NOTE: For v0.12 version, you should use 1.x.y version. Please send patch into v0.12 branch if you encountered 1.x version's bug.

NOTE: This documentation is for fluent-plugin-kubernetes_metadata_filter-plugin-elasticsearch 2.x or later. For 1.x documentation, please see v0.12 branch.

Installation

gem install fluent-plugin-kubernetes_metadata_filter

Configuration

Configuration options for fluent.conf are:

  • kubernetes_url - URL to the API server. Set this to retrieve further kubernetes metadata for logs from kubernetes API server. If not specified, environment variables KUBERNETES_SERVICE_HOST and KUBERNETES_SERVICE_PORT will be used if both are present which is typically true when running fluentd in a pod.
  • apiVersion - API version to use (default: v1)
  • ca_file - path to CA file for Kubernetes server certificate validation
  • verify_ssl - validate SSL certificates (default: true)
  • client_cert - path to a client cert file to authenticate to the API server
  • client_key - path to a client key file to authenticate to the API server
  • bearer_token_file - path to a file containing the bearer token to use for authentication
  • tag_to_kubernetes_name_regexp - the regular expression used to extract kubernetes metadata (pod name, container name, namespace) from the current fluentd tag. This must used named capture groups for container_name, pod_name & namespace (default: \.(?<pod_name>[^\._]+)_(?<namespace>[^_]+)_(?<container_name>.+)-(?<docker_id>[a-z0-9]{64})\.log$</pod>))
  • cache_size - size of the cache of Kubernetes metadata to reduce requests to the API server (default: 1000)
  • cache_ttl - TTL in seconds of each cached element. Set to negative value to disable TTL eviction (default: 3600 - 1 hour)
  • watch - set up a watch on pods on the API server for updates to metadata (default: true)
  • de_dot - replace dots in labels and annotations with configured de_dot_separator, required for ElasticSearch 2.x compatibility (default: true)
  • de_dot_separator - separator to use if de_dot is enabled (default: _)
  • use_journal - If false (default), messages are expected to be formatted and tagged as if read by the fluentd in_tail plugin with wildcard filename. If true, messages are expected to be formatted as if read from the systemd journal. The MESSAGE field has the full message. The CONTAINER_NAME field has the encoded k8s metadata (see below). The CONTAINER_ID_FULL field has the full container uuid. This requires docker to use the --log-driver=journald log driver.
  • container_name_to_kubernetes_regexp - The regular expression used to extract the k8s metadata encoded in the journal CONTAINER_NAME field (default: '^(?<name_prefix>[^_]+)_(?<container_name>[^\._]+)(\.(?<container_hash>[^_]+))?_(?<pod_name>[^_]+)_(?<namespace>[^_]+)_[^_]+_[^_]+$'
  • annotation_match - Array of regular expressions matching annotation field names. Matched annotations are added to a log record.
  • allow_orphans - Modify the namespace and namespace id to the values of orphaned_namespace_name and orphaned_namespace_id when true (default: true)
  • orphaned_namespace_name - The namespace to associate with records where the namespace can not be determined (default: .orphaned)
  • orphaned_namespace_id - The namespace id to associate with records where the namespace can not be determined (default: orphaned)
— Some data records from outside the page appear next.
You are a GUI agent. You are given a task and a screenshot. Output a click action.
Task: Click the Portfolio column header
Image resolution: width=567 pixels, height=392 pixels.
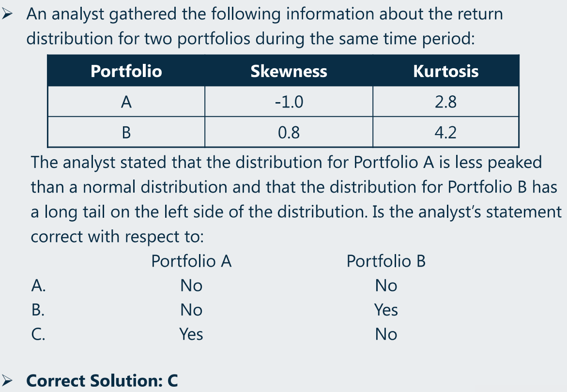126,71
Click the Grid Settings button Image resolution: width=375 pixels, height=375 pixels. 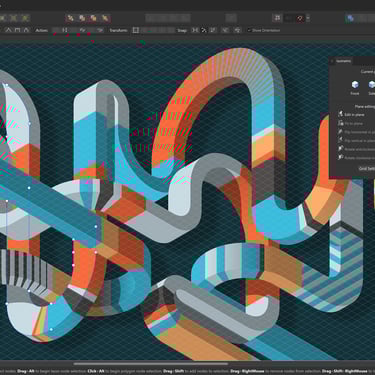[x=367, y=168]
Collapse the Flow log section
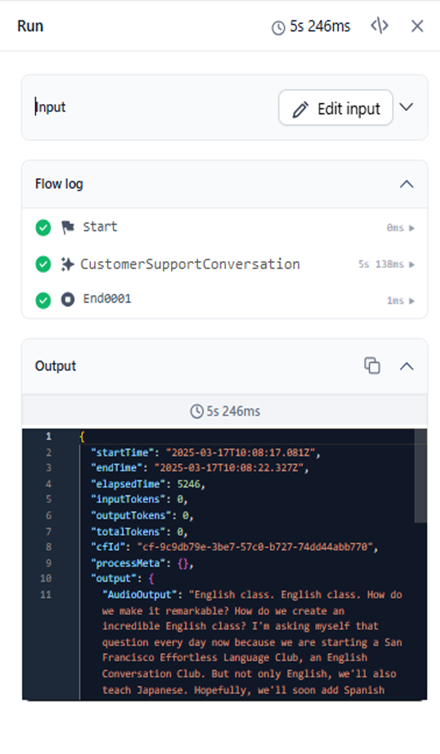Viewport: 440px width, 754px height. click(x=407, y=184)
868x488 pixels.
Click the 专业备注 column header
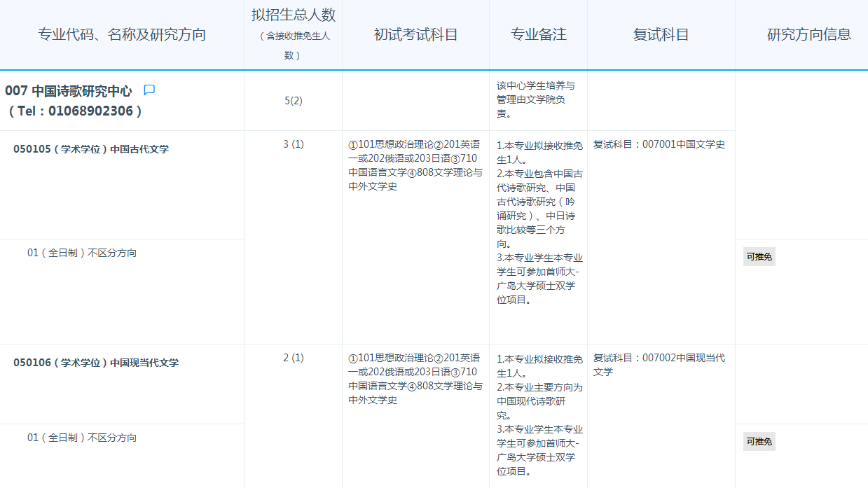pyautogui.click(x=538, y=35)
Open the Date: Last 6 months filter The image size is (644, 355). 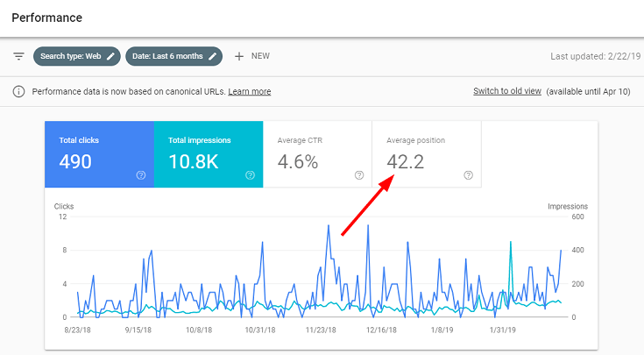[166, 56]
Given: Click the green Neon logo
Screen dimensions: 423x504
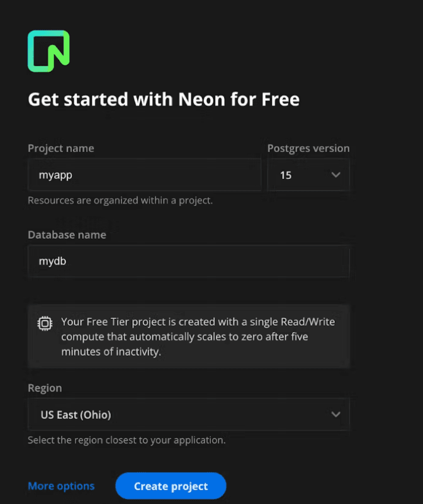Looking at the screenshot, I should [x=48, y=50].
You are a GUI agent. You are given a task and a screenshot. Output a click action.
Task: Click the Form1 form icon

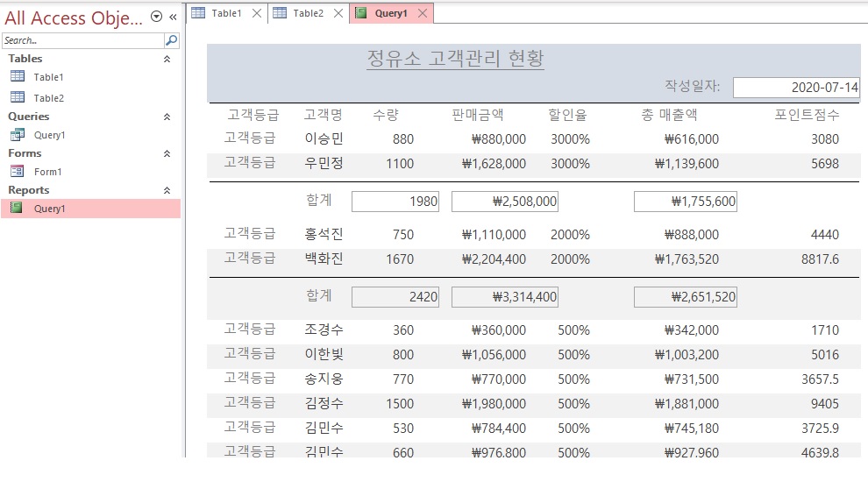click(17, 172)
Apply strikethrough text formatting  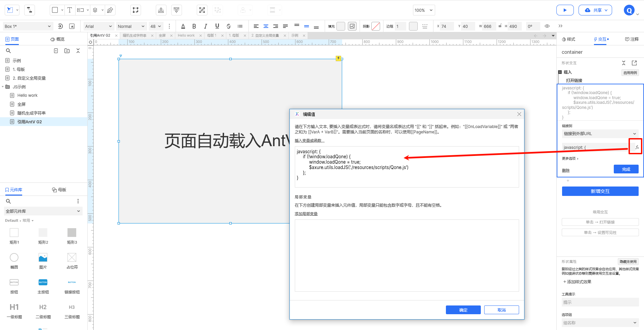click(229, 26)
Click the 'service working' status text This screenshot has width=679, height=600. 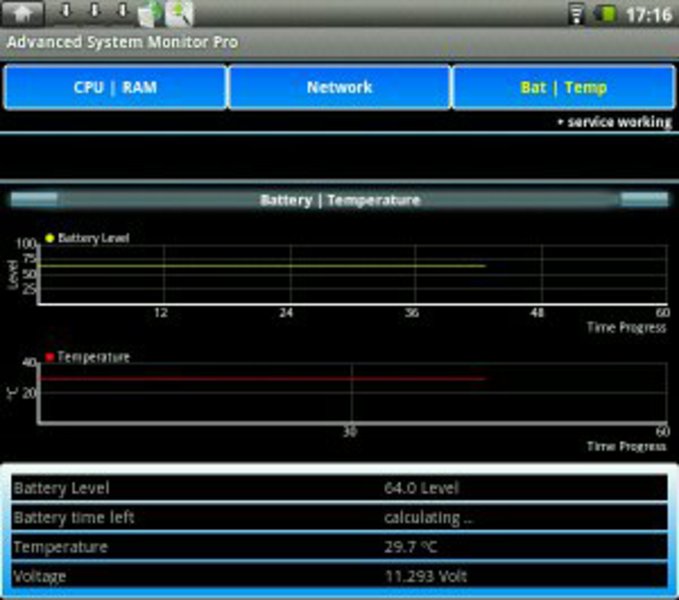coord(617,122)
NOTE: As of the release 2.1.x of this plugin, it no longer supports parsing the source message into JSON and attaching it to the payload. The following configuration options are removed:

  • merge_json_log
  • preserve_json_log

Reading from the JSON formatted log files with in_tail and wildcard filenames:

<source>
  type tail
  path /var/log/containers/*.log
  pos_file fluentd-docker.pos
  time_format %Y-%m-%dT%H:%M:%S
  tag kubernetes.*
  format json
  read_from_head true
</source>

<filter kubernetes.var.log.containers.**.log>
  type kubernetes_metadata
</filter>

<match **>
  type stdout
</match>

Reading from the systemd journal (requires the fluentd fluent-plugin-systemd and systemd-journal plugins, and requires docker to use the --log-driver=journald log driver):

<source>
  type systemd
  path /run/log/journal
  pos_file journal.pos
  tag journal
  read_from_head true
</source>

# probably want to use something like fluent-plugin-rewrite-tag-filter to
# retag entries from k8s
<match journal>
  @type rewrite_tag_filter
  rewriterule1 CONTAINER_NAME ^k8s_ kubernetes.journal.container
  ...
</match>

<filter kubernetes.**>
  type kubernetes_metadata
  use_journal true
</filter>

<match **>
  type stdout
</match>

Environment variables for Kubernetes

If the name of the Kubernetes node the plugin is running on is set as an environment variable with the name K8S_NODE_NAME, it will reduce cache misses and needless calls to the Kubernetes API.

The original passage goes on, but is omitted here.